WATCH: Israel objects to new ceasefire in Syria; Iran too close to border

PM Netanyahu in the Golan Heights, near the Israeli border with Syria. (Kobi Gideon/GPO)

Jerusalem claims new US/Russian brokered ceasefire deal fails to provide secure Golan border.

By: World Israel News, AP and JNS.org

Israel has voiced sharp objections to a Syrian ceasefire deal because it enables Iranian forces gain a stronghold in areas close to Israel’s borders.

Prime Minister Benjamin Netanyahu had intensively lobbied in Moscow and Washington for the agreement to create a 37-50 mile secure buffer zone between Israel and Syria, apparently to no avail.

“Israel has no objection to a (peace) agreement in Syria, but we are firmly opposed to such an agreement in which Iran and its proxies will be left with a military presence in Syria,” Netanyahu told Russian President Vladimir Putin in May.

Israeli Minister for Regional Cooperation Tzachi Hanegbi said Sunday that the agreement “does not answer Israel’s unequivocal demands that there will be no developments that bring Iranian or Hezbollah forces closer to Israel’s border with Syria in the north.”

The US, Russia and Jordan negotiated the deal designed to  reach a new cease-fire agreement in southern Syria that will create a “de-escalation zone” adjacent to Israel’s border, where Iran and Hezbollah, its terror proxy, will not be allowed to establish themselves.

A joint US-Russian statement on Saturday confirmed the “de-escalation areas” as an interim step toward reducing violence, enforcing cease-fire agreements, facilitating humanitarian aid and setting conditions for the “ultimate political solution” to the civil war in Syria which has ravaged the country for the past six years.

However, Israel is apprehensive of the deal because Iran is allowed to establish itself 7km (4.5 miles) from it northern border,  a distance Jerusalem insists is not satisfactory for its security needs.

Israeli media quoted a US official as saying that all non-Syrian fighters, including Iranian sponsored forces, would be expelled from the area near Israel’s border and eventually from all of Syria. He did not provide a timetable for the crucial move.

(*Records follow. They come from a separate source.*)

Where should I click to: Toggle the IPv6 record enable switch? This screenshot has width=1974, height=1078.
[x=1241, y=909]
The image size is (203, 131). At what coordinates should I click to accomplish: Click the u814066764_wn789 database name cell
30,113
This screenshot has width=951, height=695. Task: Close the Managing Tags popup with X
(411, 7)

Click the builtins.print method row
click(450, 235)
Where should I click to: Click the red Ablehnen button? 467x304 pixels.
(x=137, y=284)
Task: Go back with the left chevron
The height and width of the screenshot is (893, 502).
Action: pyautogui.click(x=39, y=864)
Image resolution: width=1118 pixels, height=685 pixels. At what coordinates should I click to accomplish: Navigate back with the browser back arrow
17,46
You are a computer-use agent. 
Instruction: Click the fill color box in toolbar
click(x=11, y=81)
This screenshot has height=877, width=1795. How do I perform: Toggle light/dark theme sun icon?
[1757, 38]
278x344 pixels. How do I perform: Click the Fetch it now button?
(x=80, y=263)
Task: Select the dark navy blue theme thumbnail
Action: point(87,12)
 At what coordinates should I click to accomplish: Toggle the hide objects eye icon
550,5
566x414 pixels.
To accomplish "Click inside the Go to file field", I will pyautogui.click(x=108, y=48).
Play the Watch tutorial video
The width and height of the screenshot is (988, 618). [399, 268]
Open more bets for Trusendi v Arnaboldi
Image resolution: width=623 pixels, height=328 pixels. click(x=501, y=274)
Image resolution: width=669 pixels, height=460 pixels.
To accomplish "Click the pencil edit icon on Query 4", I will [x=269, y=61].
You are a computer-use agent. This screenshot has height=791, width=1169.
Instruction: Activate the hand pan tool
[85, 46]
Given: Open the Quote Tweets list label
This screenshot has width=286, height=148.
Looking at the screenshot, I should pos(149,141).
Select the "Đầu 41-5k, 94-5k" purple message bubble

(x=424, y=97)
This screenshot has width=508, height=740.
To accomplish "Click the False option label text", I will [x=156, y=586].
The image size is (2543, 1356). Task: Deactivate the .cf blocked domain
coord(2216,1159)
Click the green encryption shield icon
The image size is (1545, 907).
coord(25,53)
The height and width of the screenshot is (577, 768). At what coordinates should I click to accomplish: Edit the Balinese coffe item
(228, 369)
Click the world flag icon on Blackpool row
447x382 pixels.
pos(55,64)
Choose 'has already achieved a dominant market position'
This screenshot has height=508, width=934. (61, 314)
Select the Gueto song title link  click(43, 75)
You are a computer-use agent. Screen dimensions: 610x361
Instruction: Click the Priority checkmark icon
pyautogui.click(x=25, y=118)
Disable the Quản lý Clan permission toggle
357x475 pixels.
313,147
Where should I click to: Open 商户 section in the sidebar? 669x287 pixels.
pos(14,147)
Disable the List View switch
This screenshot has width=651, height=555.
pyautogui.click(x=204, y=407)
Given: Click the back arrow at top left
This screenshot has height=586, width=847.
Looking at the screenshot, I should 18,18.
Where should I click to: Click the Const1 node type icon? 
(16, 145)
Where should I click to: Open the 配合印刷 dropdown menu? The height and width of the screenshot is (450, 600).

Jordanian government spokesman Mohammad Momani stated that the new cease-fire deal is based on a previous cease-fire that was brokered by the US and Russia in July .

While Israel has refrained from directly intervening in the Syrian conflict, it has carried out strikes against Hezbollah, Syrian and Iranian targets in Syria to neutralize immediate threats to its security.